We passed a shrine with a rhinoceros on hwy 2218 (southern side, before km 20) in Sakon Nakhon province.

We passed statue of crocodile and temple outer wall decorated with crocodile in Wang Sam Mo (Udon Thani province), spotted bus 4381 (Udon Thani - Wang Sam Mo) pass. 

Copyright 2015 ChristianPFC


  1. Interesting read. I closely follow your blog but to tell you the truth I am not interested in temples, trips etc. Your interaction with locals really fascinates me.
    I found it amazing that it seems you do not get any advantages in being able speaking Thai. The theft of money almost unbelievable. In my own experience (at least so far) not a single money boy ever stolen anything from me. Let alone other Thais...

    1. "do not get any advantages in being able speaking Thai"
      I didn't say that. Thai is indispensable for traveling alone. I have many Thai friends who don't speak English, communication would be difficult or impossible if I didn't speak Thai. But speaking Thai is not the break through in chatting up Thai boys.

  2. Never too late to learn lesson it seams. But if you were in somebody's home just chalk off loss to experience to avoid face loss for your hosts.

    Very unfortunate and really hard to point who steal your money, all expenses paid trip turned up not to be so free unfortunaltely

  3. I like the above comments by Anonymous. I especially agree with his surprise at the theft of the money. I think you really should have talked to that monk and explained why you were not interested. So let us see, you turn down the house Queen, even when he offers you a threeway with a 15 year old, then you got burnt-----What a Surprise!
    Your shattered beliefs are fine, work on learning not to underestimate others.

    1. The monk in whose house I stayed and the monk who was hitting on me and the 15 year old are different persons.

  4. To handle the theft like u did was very Thai and very wise - not to directly accuse ur host and leave some money out. Didnot work too bad. As for ur shattered believes -there are good bad and evil examples and surely u will follow the right path and not despair!

  5. An expensive free homestay that was...

    You seem to be extremely forgiving when it comes to those who steal from you - I recall another story about a guy stealing money from your own room whom you then invited back later nevertheless.
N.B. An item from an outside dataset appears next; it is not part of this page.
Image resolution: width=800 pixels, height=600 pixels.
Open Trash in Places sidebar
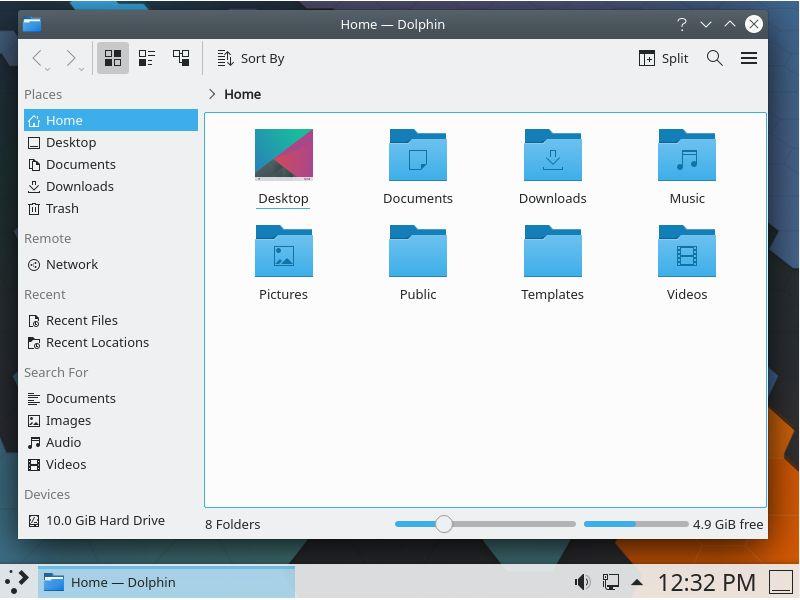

Quite frankly, I don't get it. At all.

    For what it's worth, I would have told my host exactly what has happened right away. My only face-saving effort would have been the suggestion that some stranger "must have" come to the house, instead of suggesting that the thief is a member of the household.
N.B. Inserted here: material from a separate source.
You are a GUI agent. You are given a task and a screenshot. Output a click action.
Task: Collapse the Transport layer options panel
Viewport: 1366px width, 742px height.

    That being impossible, for example if I'm not close enough to the host to raise the subject, I would make a reasonable excuse (friend in Bangkok got sick, whatever) and depart immediately. At the very least, I wouldn't want to spend more time with people who steal from me.

    1. I had the idea to ask if a stranger walked in and out of the house the following day, but didn't raise the subject again.

      The boy who stole money from my room twice is so cute, I would invite him again (but open wardrobe to show him there is nothing worth stealing any more). We are still in contact, the problem is his unreliability.

      These two cases have one thing in common: they won't steal all money, but leave some (about 30%). The boy in my room took 4 of 6 100 Baht bills, the thief in Sakon Nakhon 5 out of 7 1000 Baht bills.

      I once read that birds can't count. When you go birdwatching, you walk somewhere with a friend. The birds will observe you. Then you both stop, you stay and your friend walks away. Now the birds don't know you are there and you can observe them. These two thefts apply the same logic, the only fault is that I can count.

      I am indeed lenient when it comes to people who do me wrong. I can't change it, continue and maybe learn from it.

    2. Same here. I have no patience with criminals.
      My first priority would be to recover what is possible, considering this is 5000 baht, which is a reasonable sum.

      The second priority would be to leave. As fast as possible, whether politely or not.